___ Source records ___

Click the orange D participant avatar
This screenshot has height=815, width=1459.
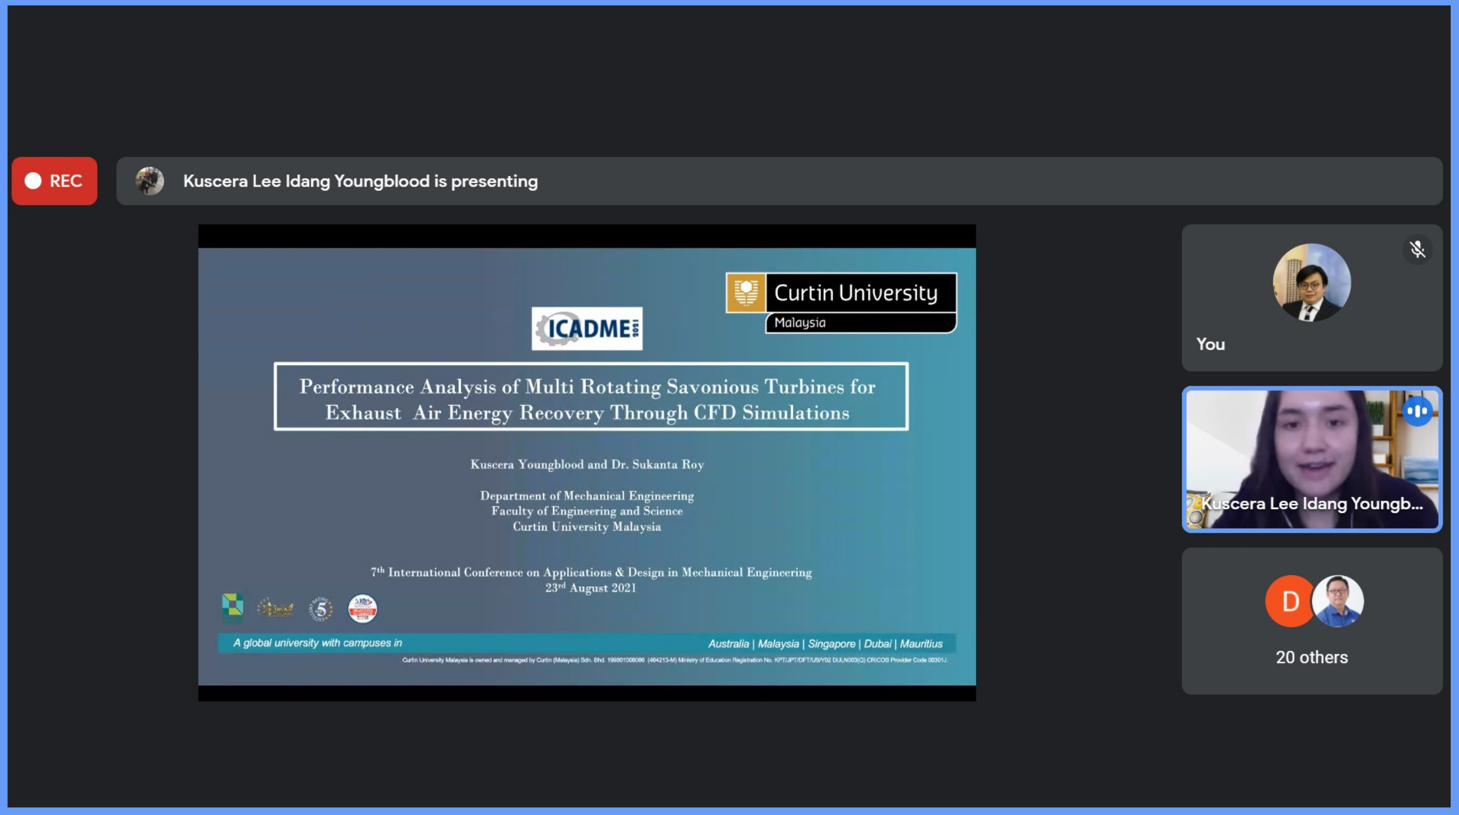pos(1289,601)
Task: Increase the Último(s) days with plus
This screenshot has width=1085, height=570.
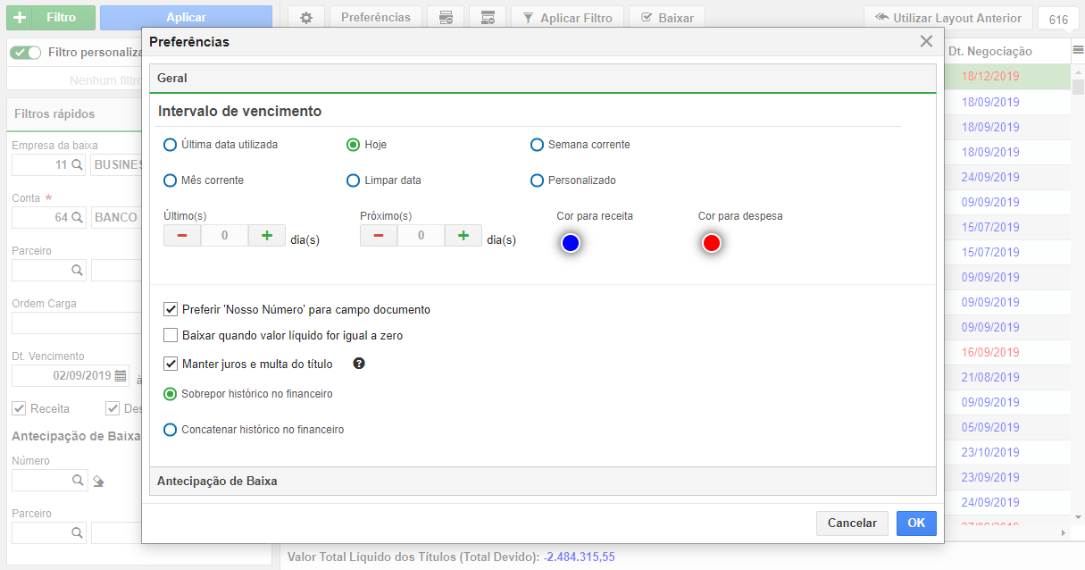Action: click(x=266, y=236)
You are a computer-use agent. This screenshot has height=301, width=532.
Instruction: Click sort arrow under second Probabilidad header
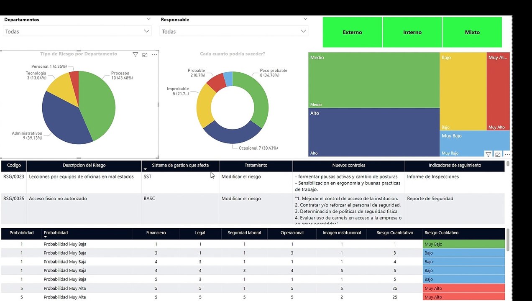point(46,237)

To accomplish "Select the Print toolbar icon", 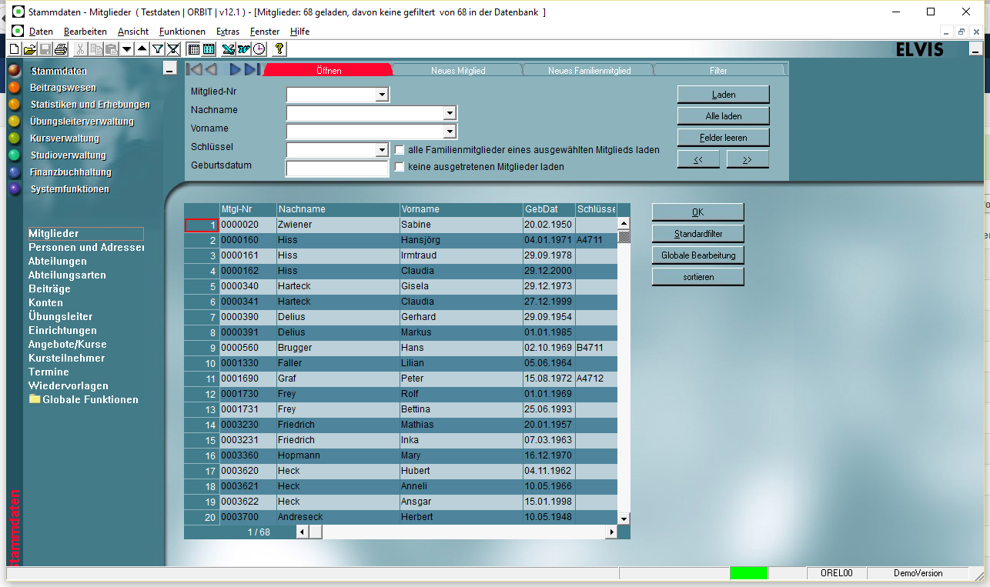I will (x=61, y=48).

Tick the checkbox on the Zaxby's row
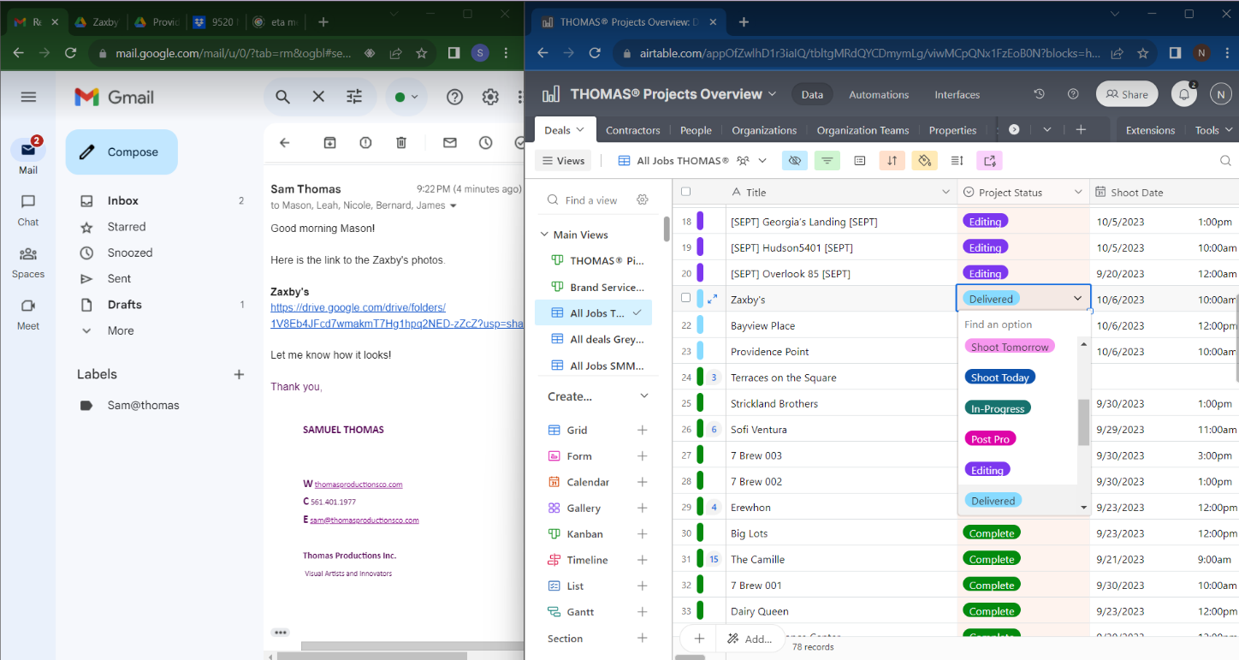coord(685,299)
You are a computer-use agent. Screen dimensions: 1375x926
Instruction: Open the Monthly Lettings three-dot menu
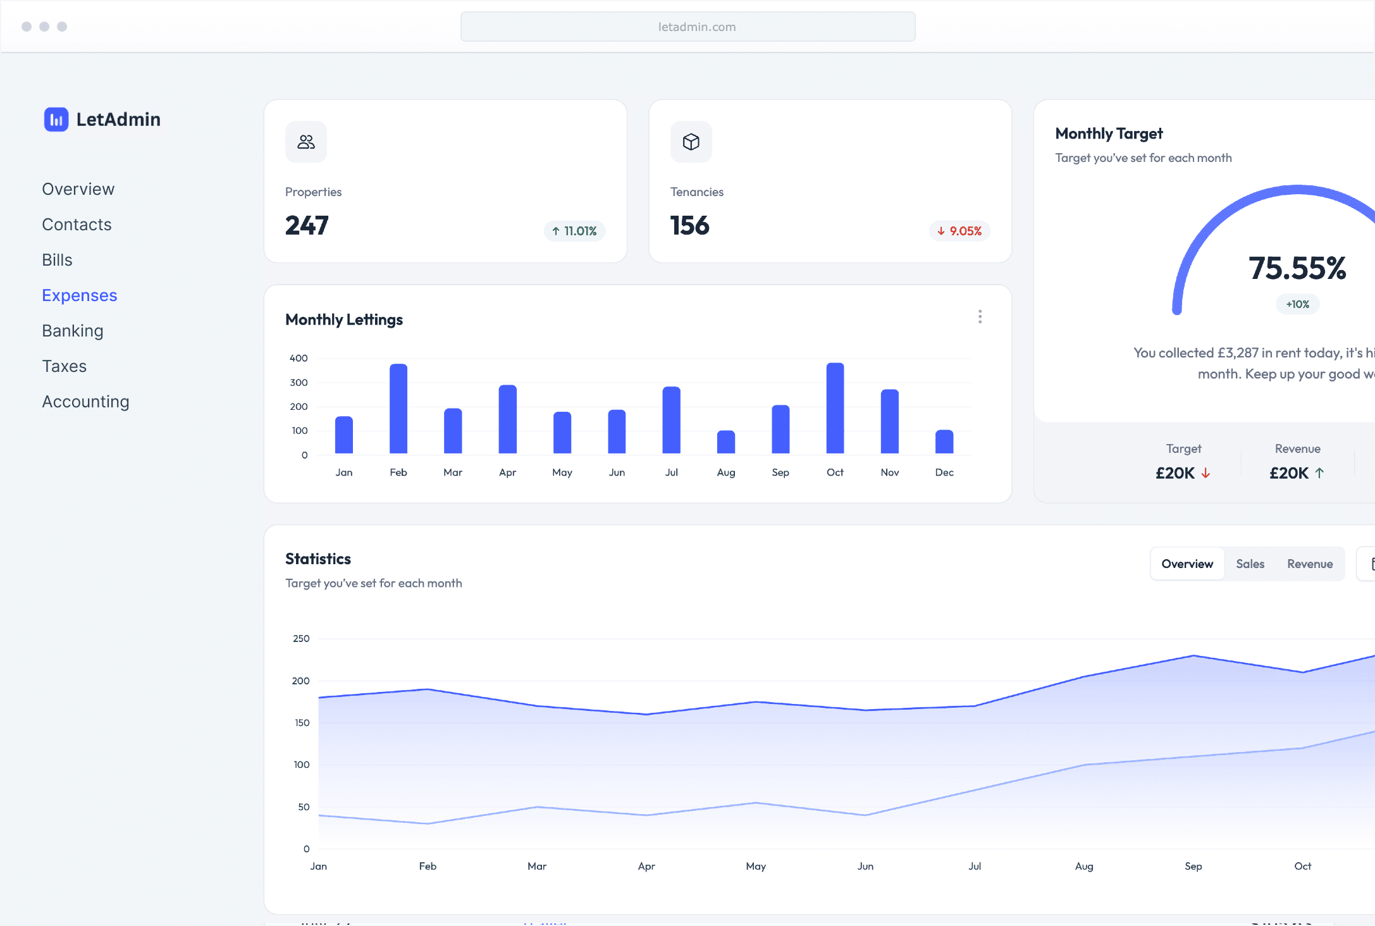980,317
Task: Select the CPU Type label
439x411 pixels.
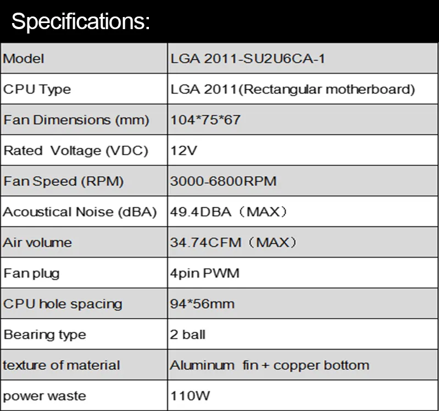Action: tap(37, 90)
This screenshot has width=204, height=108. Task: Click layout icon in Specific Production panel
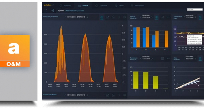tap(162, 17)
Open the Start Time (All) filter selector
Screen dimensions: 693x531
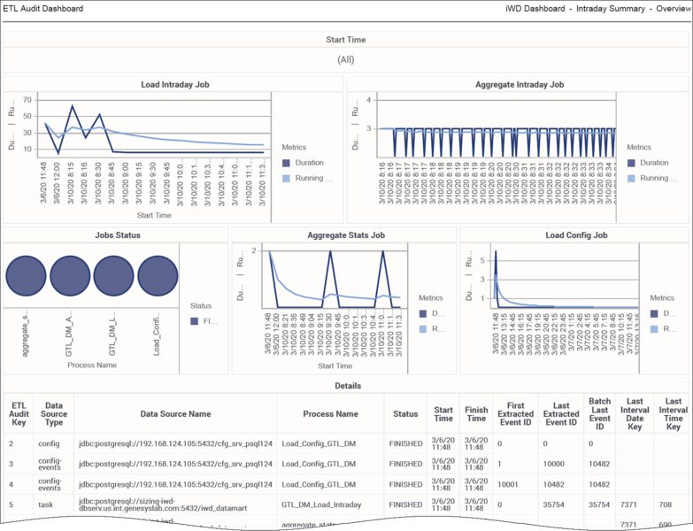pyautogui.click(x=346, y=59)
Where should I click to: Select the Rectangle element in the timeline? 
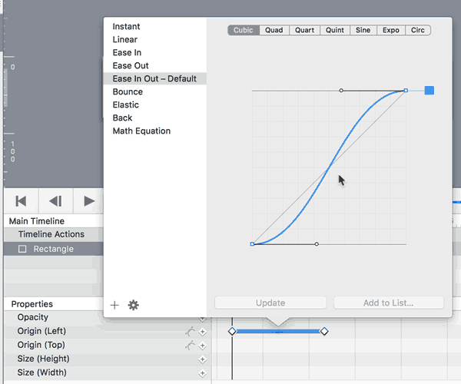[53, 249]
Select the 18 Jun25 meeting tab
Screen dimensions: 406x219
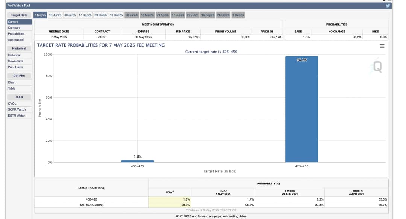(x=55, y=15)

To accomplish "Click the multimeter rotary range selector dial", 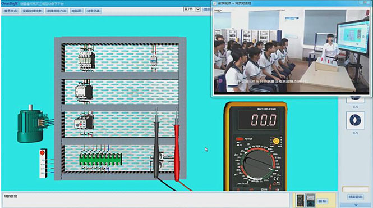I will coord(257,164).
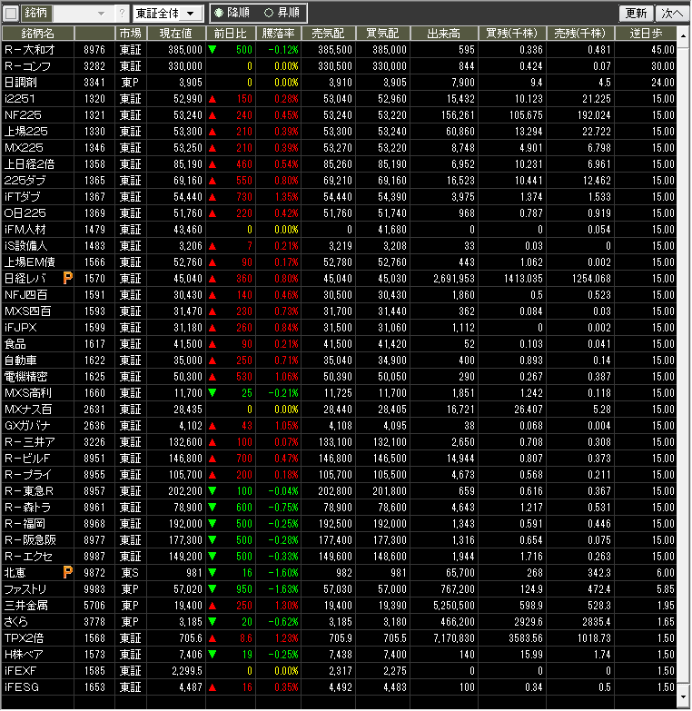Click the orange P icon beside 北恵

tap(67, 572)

___

• _Requirement_:
Format the records from the first line through the line containing "Action: click(x=266, y=236)" as a JSON list of strings, one string per line, with blank lines skipped and the pictures left out.

• _Final answer_:
[
  "Click the orange D participant avatar",
  "This screenshot has height=815, width=1459.",
  "pos(1289,601)",
  "Task: Increase the Último(s) days with plus",
  "This screenshot has width=1085, height=570.",
  "Action: click(x=266, y=236)"
]